Activism Against the US Drug Gulag Grows
11/07/02 - Alternet (Web)
- Website: http://www.alternet.org
Author: Kevin Zeese, President of Common Sense for Drug Policy
Journey for Justice Comes to Washington, DC
"If George W. Bush is good enough for the White House,
my brother is good enough for my house!" proclaimed Nora Callahan of the November Coalition
at the Journey for Justice demonstration at the White House.
She was urging the release of her brother who is serving a 27-year
drug offense sentence of which he has served 14 years.

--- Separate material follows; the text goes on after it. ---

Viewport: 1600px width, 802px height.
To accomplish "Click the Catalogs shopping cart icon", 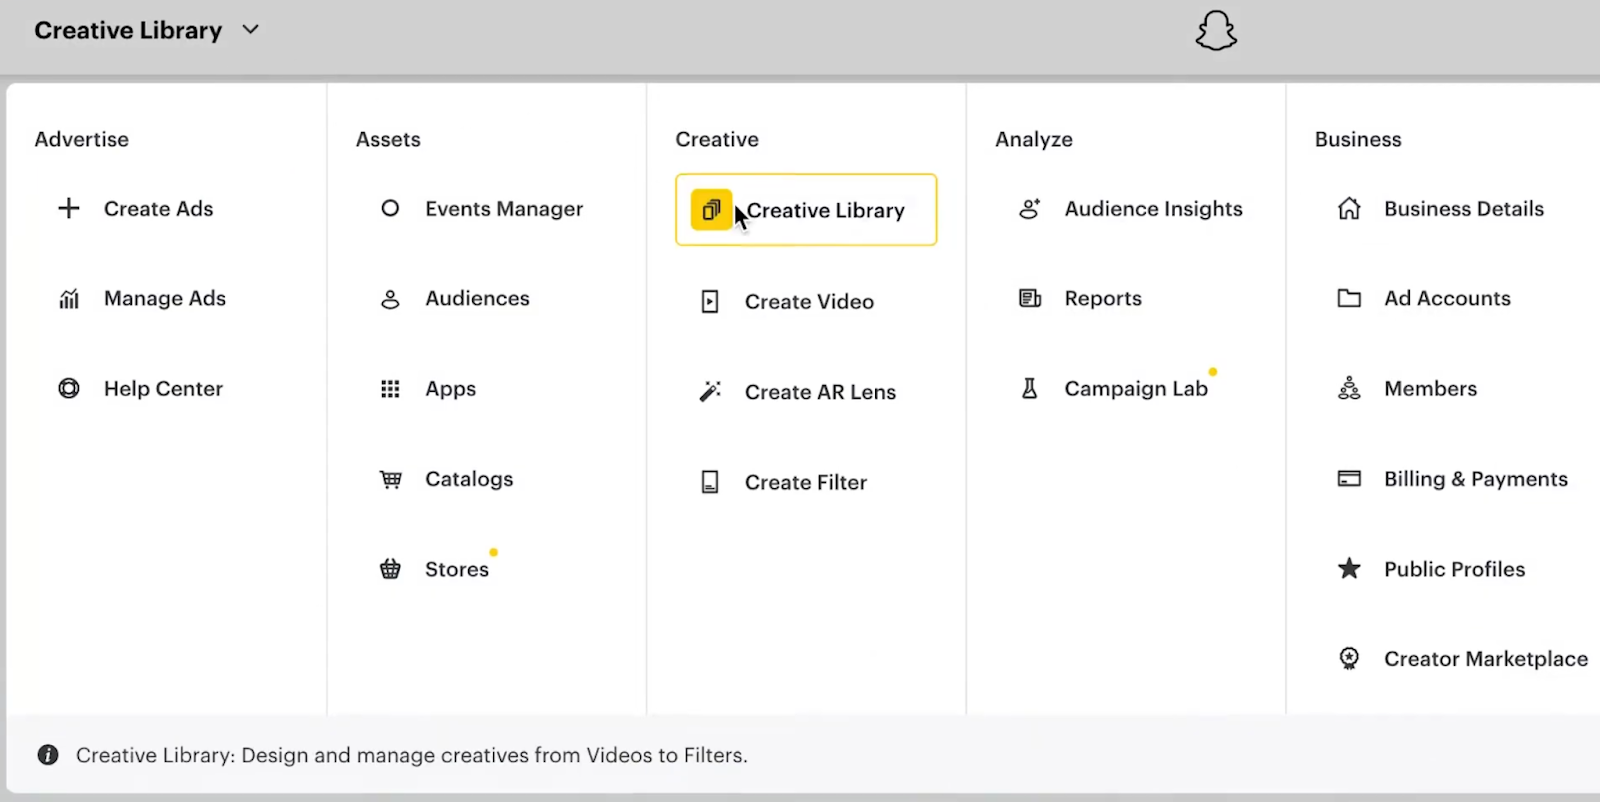I will pyautogui.click(x=390, y=480).
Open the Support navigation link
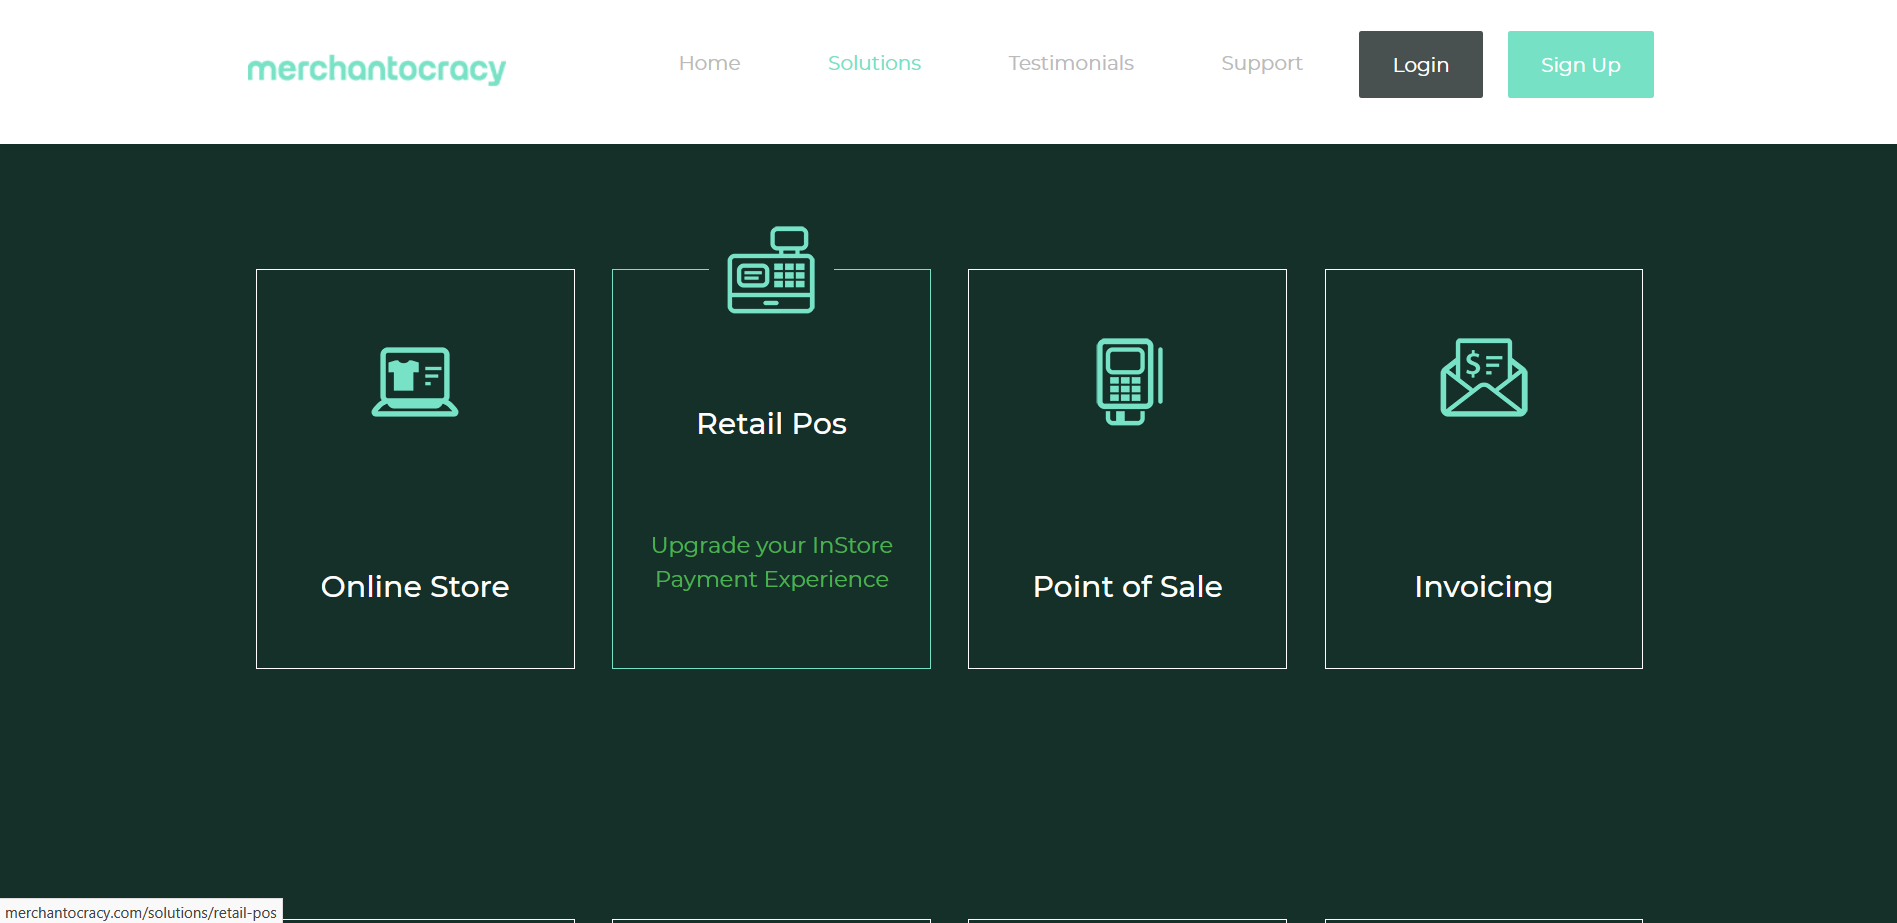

Approximately 50 demonstrators highlighted the racism and
hypocrisy of the drug war by placing 20 cardboard cutouts in
front of the White House. Four of the figurines were of Presidents
Bush and Clinton, Vice President Gore and Speaker Gingrich -
highlighting their past drug use. Six figurines described the
stories of twelve children of politicians who got caught and
received gentle treatment by the justice system. And ten of the
figurines were a life-sized bar graph of the prison population
- six black, two brown and two white with facts and figures about
the drug gulag. The dark colors of the real prison population
contrasted with the all-white make-up of the elites who avoid
the drug war treatment despite their drug use. Photos, reports
and press of the DC demonstration and others stops along the
Journey for Justice are available at The
Journey for Justice Archive.
Speakers at the
DC demonstration included families of drug war prisoners from
Oregon, West Virginia, Washington State, North Carolina and Washington,
DC - all urging the President to give clemency to their family
members as well as urging new laws to reduce the mass incarceration
of non-violent drug offenders. Family members were joined by
leaders of national drug policy reform organizations who urged
an end to mass incarceration of drug offenders.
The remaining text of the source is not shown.